▶ Task to carry out
Go through the entries and copy every line that has the string "will" in it.

▶ Material for this task
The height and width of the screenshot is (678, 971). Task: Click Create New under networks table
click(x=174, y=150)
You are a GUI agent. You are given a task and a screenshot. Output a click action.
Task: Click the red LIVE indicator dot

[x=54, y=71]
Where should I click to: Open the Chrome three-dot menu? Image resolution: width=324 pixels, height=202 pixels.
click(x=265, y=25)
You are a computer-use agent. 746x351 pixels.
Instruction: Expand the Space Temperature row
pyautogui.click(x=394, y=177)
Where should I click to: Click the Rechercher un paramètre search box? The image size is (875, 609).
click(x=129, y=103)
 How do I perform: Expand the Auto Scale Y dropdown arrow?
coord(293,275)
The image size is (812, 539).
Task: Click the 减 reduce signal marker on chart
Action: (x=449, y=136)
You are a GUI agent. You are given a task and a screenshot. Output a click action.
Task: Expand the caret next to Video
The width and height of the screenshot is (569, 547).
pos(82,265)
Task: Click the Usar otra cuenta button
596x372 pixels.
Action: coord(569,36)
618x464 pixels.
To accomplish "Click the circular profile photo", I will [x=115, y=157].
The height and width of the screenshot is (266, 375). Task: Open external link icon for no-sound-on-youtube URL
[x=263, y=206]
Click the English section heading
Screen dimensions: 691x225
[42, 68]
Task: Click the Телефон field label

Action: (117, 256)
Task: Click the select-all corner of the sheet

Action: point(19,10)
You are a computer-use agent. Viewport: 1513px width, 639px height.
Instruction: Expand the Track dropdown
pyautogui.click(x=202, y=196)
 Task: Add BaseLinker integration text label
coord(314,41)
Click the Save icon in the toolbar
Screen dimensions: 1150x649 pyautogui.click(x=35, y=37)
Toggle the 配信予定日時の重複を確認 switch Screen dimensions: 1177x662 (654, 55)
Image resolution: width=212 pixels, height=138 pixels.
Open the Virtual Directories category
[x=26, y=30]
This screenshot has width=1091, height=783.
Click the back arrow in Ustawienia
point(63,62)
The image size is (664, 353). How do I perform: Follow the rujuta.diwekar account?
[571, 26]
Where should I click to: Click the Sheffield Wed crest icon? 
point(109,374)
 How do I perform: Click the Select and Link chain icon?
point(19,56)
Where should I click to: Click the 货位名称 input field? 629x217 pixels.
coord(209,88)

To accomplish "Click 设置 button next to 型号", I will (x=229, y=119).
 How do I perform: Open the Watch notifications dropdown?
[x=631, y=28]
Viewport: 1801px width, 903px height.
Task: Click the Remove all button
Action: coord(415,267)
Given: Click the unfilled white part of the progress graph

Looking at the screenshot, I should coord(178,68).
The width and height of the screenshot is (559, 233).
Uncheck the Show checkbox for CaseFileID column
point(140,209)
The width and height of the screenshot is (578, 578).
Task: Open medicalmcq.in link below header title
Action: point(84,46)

▶ Solution below
To accomplish "Click the circular profile photo", I will [x=115, y=157].
To accomplish "Click 设置 button next to 型号", I will (x=229, y=119).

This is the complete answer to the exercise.